**Exercise**
Copy the data below verbatim, reproducing every line from beginning to end.
# Exercise data start
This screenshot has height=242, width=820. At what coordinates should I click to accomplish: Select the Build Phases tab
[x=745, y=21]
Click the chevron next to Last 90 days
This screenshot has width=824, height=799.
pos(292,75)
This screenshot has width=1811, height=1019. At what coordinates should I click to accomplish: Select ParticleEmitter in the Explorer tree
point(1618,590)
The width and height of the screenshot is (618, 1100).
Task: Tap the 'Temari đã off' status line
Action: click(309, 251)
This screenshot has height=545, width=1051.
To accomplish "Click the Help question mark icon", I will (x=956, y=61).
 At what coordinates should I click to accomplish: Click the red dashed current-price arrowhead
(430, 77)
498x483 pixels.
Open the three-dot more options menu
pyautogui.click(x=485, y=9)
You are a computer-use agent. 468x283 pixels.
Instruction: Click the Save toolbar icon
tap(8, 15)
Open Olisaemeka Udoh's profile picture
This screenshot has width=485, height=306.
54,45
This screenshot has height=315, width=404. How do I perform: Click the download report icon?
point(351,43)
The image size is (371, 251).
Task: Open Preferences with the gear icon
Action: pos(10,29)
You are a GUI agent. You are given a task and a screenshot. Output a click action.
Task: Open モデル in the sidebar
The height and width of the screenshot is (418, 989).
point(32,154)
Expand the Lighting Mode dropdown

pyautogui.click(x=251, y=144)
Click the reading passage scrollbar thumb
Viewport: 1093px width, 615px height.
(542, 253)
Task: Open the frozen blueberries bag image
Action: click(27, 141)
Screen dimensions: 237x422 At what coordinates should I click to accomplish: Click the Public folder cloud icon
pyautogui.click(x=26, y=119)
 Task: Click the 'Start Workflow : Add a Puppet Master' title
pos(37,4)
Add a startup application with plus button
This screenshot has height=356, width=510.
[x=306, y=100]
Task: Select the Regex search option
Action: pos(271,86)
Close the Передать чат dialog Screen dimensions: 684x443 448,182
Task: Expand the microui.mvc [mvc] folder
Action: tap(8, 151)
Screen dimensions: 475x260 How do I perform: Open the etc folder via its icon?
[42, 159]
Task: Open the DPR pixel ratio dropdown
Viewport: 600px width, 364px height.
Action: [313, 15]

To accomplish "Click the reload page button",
# Exercise data end
**Result of this task**
This screenshot has height=242, width=820. At what coordinates should I click to accomplish: Select the Build Phases tab
[x=745, y=21]
Click the chevron next to Last 90 days
This screenshot has width=824, height=799.
pos(292,75)
This screenshot has width=1811, height=1019. At what coordinates should I click to accomplish: Select ParticleEmitter in the Explorer tree
point(1618,590)
The width and height of the screenshot is (618, 1100).
Task: Tap the 'Temari đã off' status line
Action: click(309, 251)
This screenshot has height=545, width=1051.
To accomplish "Click the Help question mark icon", I will (x=956, y=61).
 At what coordinates should I click to accomplish: Click the red dashed current-price arrowhead
(430, 77)
498x483 pixels.
Open the three-dot more options menu
pyautogui.click(x=485, y=9)
You are a computer-use agent. 468x283 pixels.
Instruction: Click the Save toolbar icon
tap(8, 15)
Open Olisaemeka Udoh's profile picture
This screenshot has width=485, height=306.
54,45
This screenshot has height=315, width=404. How do I perform: Click the download report icon?
point(351,43)
The image size is (371, 251).
Task: Open Preferences with the gear icon
Action: pos(10,29)
You are a GUI agent. You are given a task and a screenshot. Output a click action.
Task: Open モデル in the sidebar
The height and width of the screenshot is (418, 989).
point(32,154)
Expand the Lighting Mode dropdown

pyautogui.click(x=251, y=144)
Click the reading passage scrollbar thumb
Viewport: 1093px width, 615px height.
(542, 253)
Task: Open the frozen blueberries bag image
Action: click(27, 141)
Screen dimensions: 237x422 At what coordinates should I click to accomplish: Click the Public folder cloud icon
pyautogui.click(x=26, y=119)
 Task: Click the 'Start Workflow : Add a Puppet Master' title
pos(37,4)
Add a startup application with plus button
This screenshot has height=356, width=510.
[x=306, y=100]
Task: Select the Regex search option
Action: pos(271,86)
Close the Передать чат dialog Screen dimensions: 684x443 448,182
Task: Expand the microui.mvc [mvc] folder
Action: tap(8, 151)
Screen dimensions: 475x260 How do I perform: Open the etc folder via its icon?
[42, 159]
Task: Open the DPR pixel ratio dropdown
Viewport: 600px width, 364px height.
Action: [313, 15]

To accomplish "Click the reload page button",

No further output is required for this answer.